Viewing the troops return on CBC this morning, it was nice to see more-or-less respectful coverage of the event. Wish I could say the same about CTV's reporter Bubbles Whats-her-names' grilling of General Milner, though. Even my decidedly non-military spouse had a few choice words about the propriety of asking the usual "Was it worth it?" questions at this event...

Great interview with Sgt Tim M., even if his boys seemed to be unwilling participants! Can't believe it's been 14 years since ROTO 0 in Kandahar...


----------



## Armymedic (18 Mar 2014)

tomahawk6 said:
			
		

> I would like to add my appreciation for the commitment and sacrifice continuing to be made by Canada and her armed forces to the Global War on Terror.



FTFY. 

Afghanistan may be done, but our military continues to provide contributions around the world.


----------



## tomahawk6 (19 Mar 2014)

Rider Pride said:
			
		

> FTFY.
> 
> Afghanistan may be done, but our military continues to provide contributions around the world.

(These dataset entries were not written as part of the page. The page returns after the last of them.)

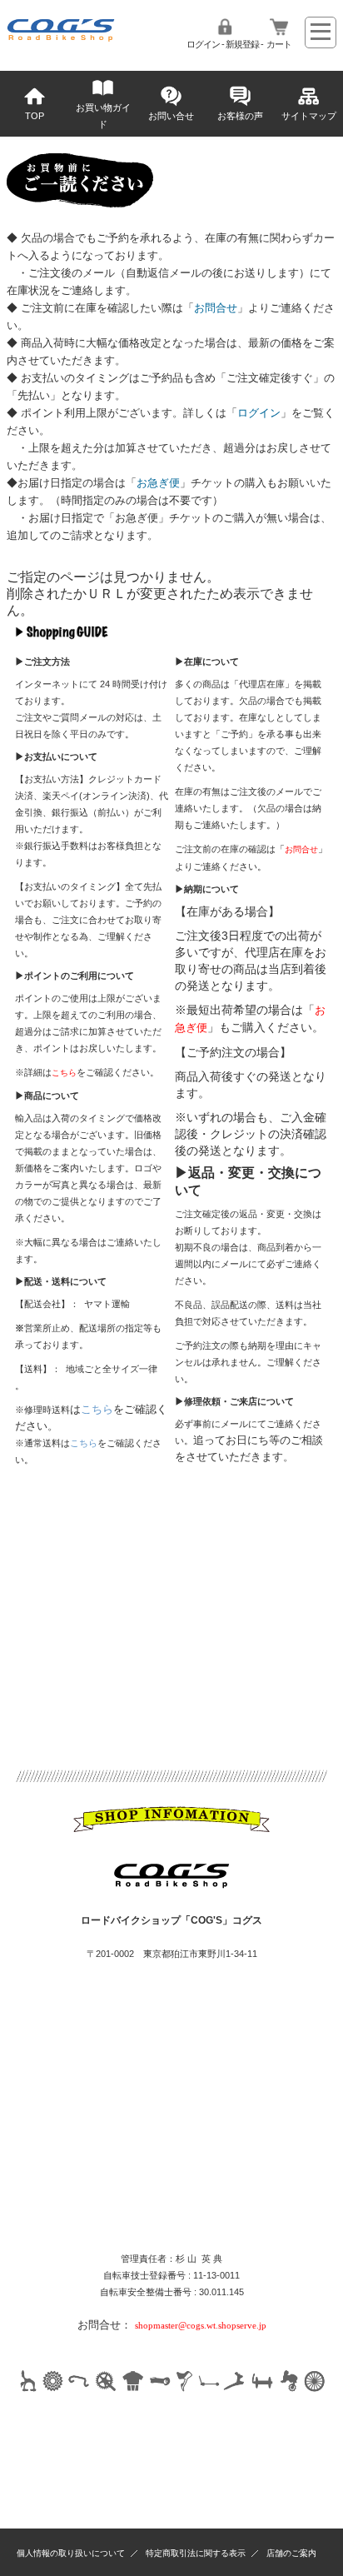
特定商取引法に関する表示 (196, 2553)
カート (278, 44)
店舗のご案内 (291, 2553)
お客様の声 (240, 116)
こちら (97, 1409)
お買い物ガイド (103, 115)
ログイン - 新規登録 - (224, 44)
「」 (215, 308)
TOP (34, 116)
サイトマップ (308, 116)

I don't think my comment requires an amendment.I am appreciative for Canada's contribution and sacrifice in the GWOT.While OEF is winding down, the GWOT is a continuing effort.


----------



## little jim (19 Mar 2014)

Rider Pride said:
			
		

> FTFY.
> 
> Afghanistan may be done, but our military continues to provide contributions around the world.



Lets not forget there are still Canadians serving in exchange positions in Afghanistan.  BGen Erye who is on exchange with XVIII Abn Corps took over from Mgen Milner as the Comd NTM-A and just started his year long deployment and there are several MPEPs deployed into RC(E) with 10th MTN.  These are just the positions I know of.  I am sure there are others be it pilots or engineers with the Brits or dudes with the ADF.  

Nothing sucks more than totally being forgotten while deployed.


----------



## Jed (19 Mar 2014)

little jim said:
			
		

> Lets not forget there are still Canadians serving in exchange positions in Afghanistan.  BGen Erye who is on exchange with XVIII Abn Corps took over from Mgen Milner as the Comd NTM-A and just started his year long deployment and there are several MPEPs deployed into RC(E) with 10th MTN.  These are just the positions I know of.  I am sure there are others be it pilots or engineers with the Brits or dudes with the ADF.
> 
> Nothing sucks more than totally being forgotten while deployed.



You've got that right.


----------



## Journeyman (19 Mar 2014)

little jim said:
			
		

> Nothing sucks more than totally being forgotten while deployed.


_Au contraire._  I was one of four Canadians in UNFICYP after the Canadian Bn had been withdrawn.  I gruelling year of rugby, Guinness, sun-tanning....and NO Staff Annoyance Visits.
It was awesome.

And where I was in Afghanistan wasn't on the NDHQ tourism itinerary.  
That was awesome too.
      :nod:


----------



## Jed (19 Mar 2014)

Journeyman said:
			
		

> _Au contraire._  I was one of four Canadians in UNFICYP after the Canadian Bn had been withdrawn.  I gruelling year of rugby, Guinness, sun-tanning....and NO Staff Annoyance Visits.
> It was awesome.
> 
> And where I was in Afghanistan wasn't on the NDHQ tourism itinerary.
> ...



Sometimes the stars align.  ;D


----------



## dimsum (19 Mar 2014)

Journeyman said:
			
		

> And where I was in Afghanistan wasn't on the NDHQ tourism itinerary.
> That was awesome too.
> :nod:



Yep, except when they forget we're there and scale back the Hardship/Risk Allowance, while the threat hasn't changed in years.


----------



## Jungle (19 Mar 2014)

Journeyman said:
			
		

> And where I was in Afghanistan wasn't on the NDHQ tourism itinerary.
> That was awesome too.
> :nod:



Yeah !! That was a good go...  8)


----------



## Journeyman (19 Mar 2014)

Jungle said:
			
		

> Yeah !! That was a good go...  8)


Shhhh....it was hell!  Hell, I tell you!


----------